L'adolescenza è drammatica, a qualunque latitudine e in qualunque momento storico: e non importa se si cresce a Derry, nell'Irlanda del Nord, durante i Troubles degli Anni 90, la fase finale di un conflitto quarantennale che ha segnato 3000 vittime. Essere un teenager rimane terribilmente più complicato delle guerre nazionaliste, e delle loro oscure ragioni.

Un assunto solo apparentemente semplicistico, quello dietro Derry Girls, serie tv già culto in Inghilterra, e ovviamente Irlanda, dove è lo show più visto dal 2002 – quando, semplicemente, si è iniziato a raccogliere dati di ascolto – che ritorna per una seconda stagione su Netflix proprio oggi (anche se la paternità è di Channel 4). La realtà è che la bravura estrema di Lisa McGee, creatrice della serie e 38enne che ha vissuto, come le protagoniste del serial, la sua adolescenza durante gli anni difficili della guerra tra Unionisti (protestanti che volevano rimanere nel Regno Unito) e i Repubblicani (cattolici che volevano l'indipendenza del Paese), è quella di mostrare l'impatto di quel conflitto, nella quotidianità, con l'ironia caustica e divertentissima, connaturata a quell'angolo di Irlanda.
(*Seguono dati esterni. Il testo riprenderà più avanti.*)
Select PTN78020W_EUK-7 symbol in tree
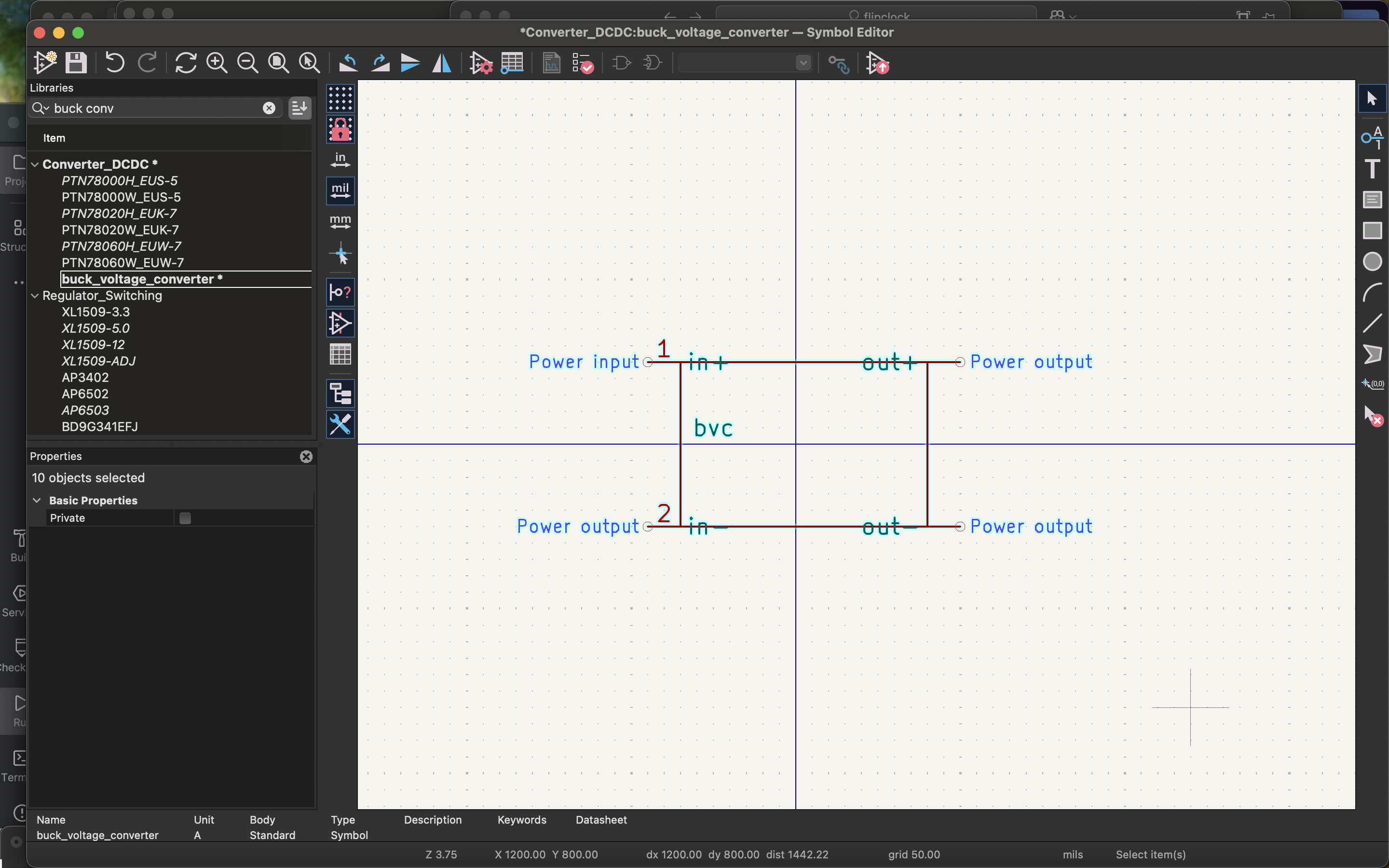 tap(120, 230)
Come ha spiegato McGee al New York Times, che l'ha intervistata in attesa dell'arrivo della nuova serie: “Mi ricordo tutto come fosse ieri, il cessate il fuoco del 1994; la visita del presidente Clinton (che sarà al centro anche della seconda serie, insieme al concerto dei Take That a Belfast); e il bombardamento del 1998 a Omagh. Ma nella maggior parte dei casi, per me, il problema era dover cambiare strada per andare a scuola, evitando gli allarmi bomba”.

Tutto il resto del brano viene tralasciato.